I did find the book's approach to gender a little distracting - I couldn't decide whether it was trying to do something clever that I wasn't understanding or if it was just being boundary pushing in places or what. I particularly found General Lussadh confusing - she's referred to by female pronouns throughout but clearly has male anatomy and I wasn't sure what that was supposed to convey to me in terms of the character and or her relationships. I also found the sex included in the story felt a little forced in places, but it is a thing which is hard to write well, so I'm not knocking off major points for that.
Overall: Intriguing. I would definitely read a sequel to this (I wonder if there is one)
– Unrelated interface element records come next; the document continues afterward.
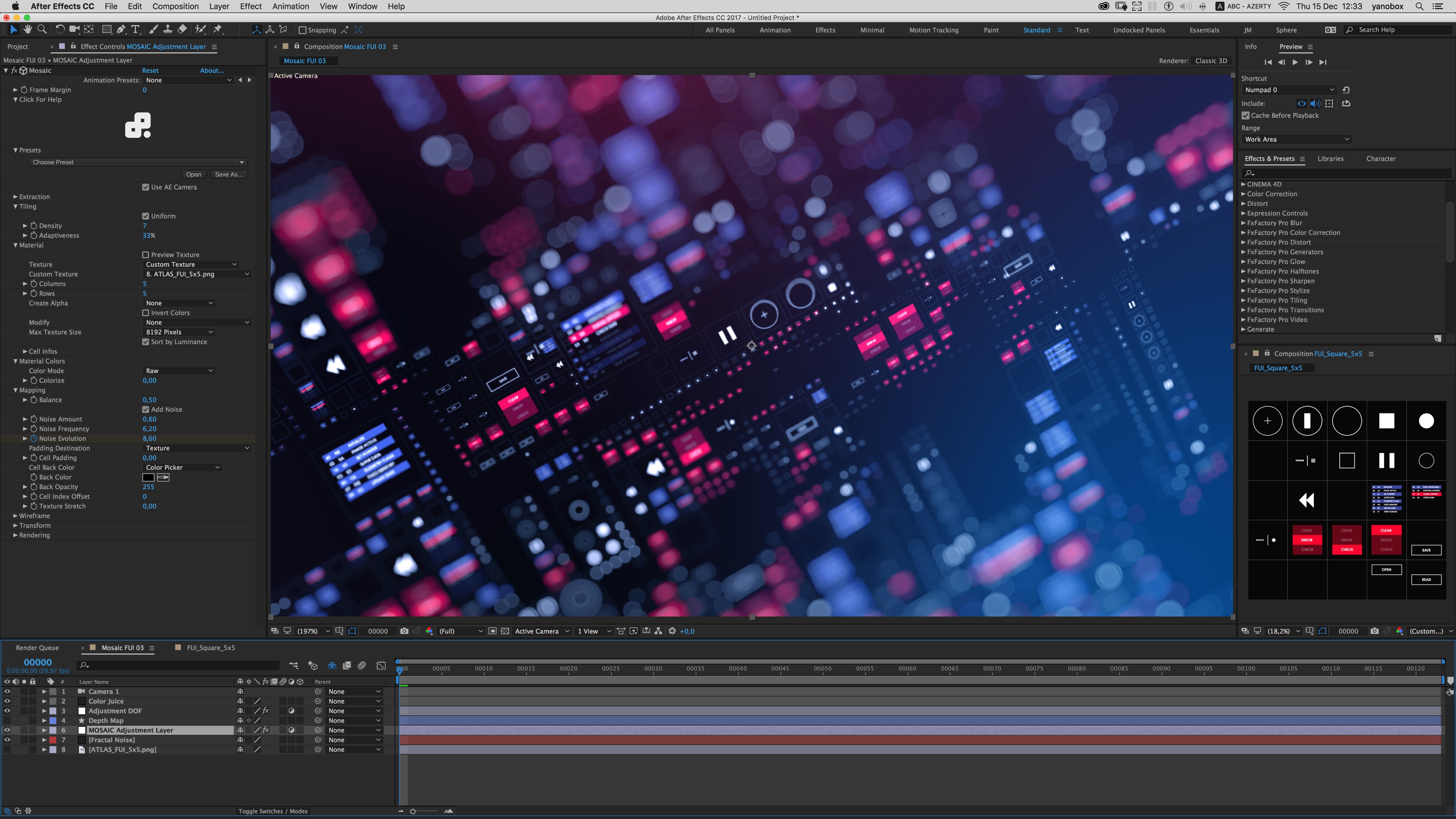Open the Max Texture Size dropdown
1456x819 pixels.
179,332
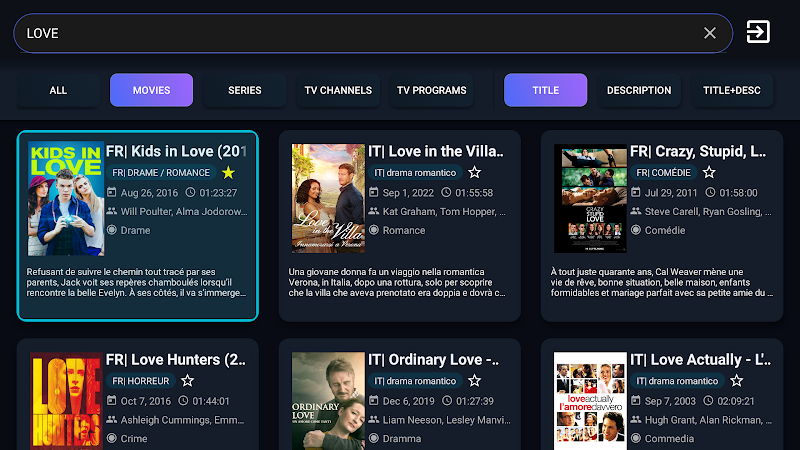Filter results by TV CHANNELS

(338, 90)
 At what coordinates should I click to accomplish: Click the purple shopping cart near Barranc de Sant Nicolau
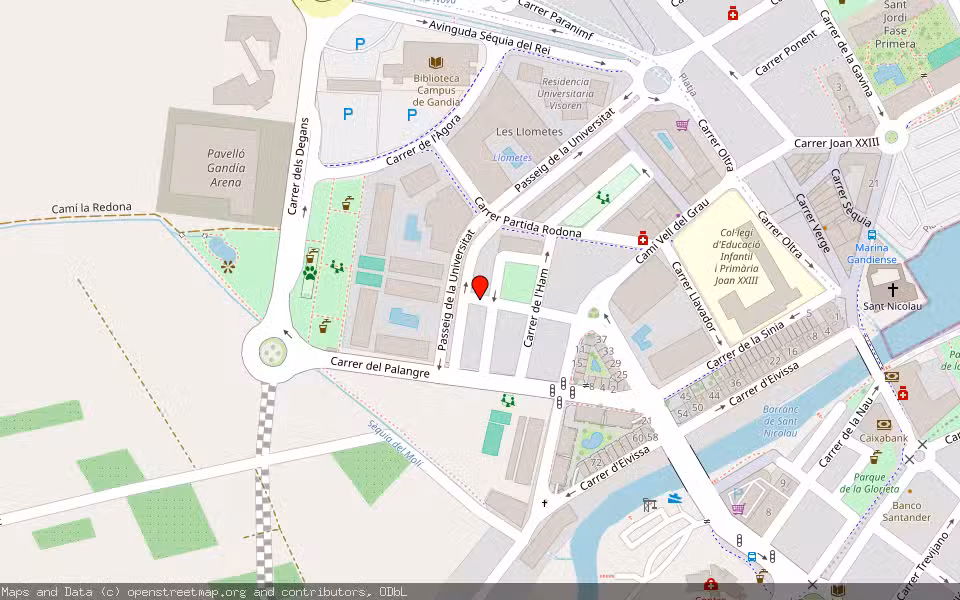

Book: Exit West by Mohsin Hamid
Amount read: 21%
Gave up because: I just found the narrative incredibly stilted and found the air of disconnect that the story (such as it was) fostered unappealing. I picked it up in the first place because I found it in the shared kindle library, saw it was on the Booker shortlist and wondered whether those two things together implied something more interesting than run of the mill literary fiction. I have to say that if it did, it didn't keep me interested long enough to get to it.
Predictions for the rest of the story: Saeed and Nadia get together and try to leave the terrible war torn Middle East for the West but discover that things are bad for them there in different ways.
Overall: Standard issue lit fic without enough heart to grab the attention.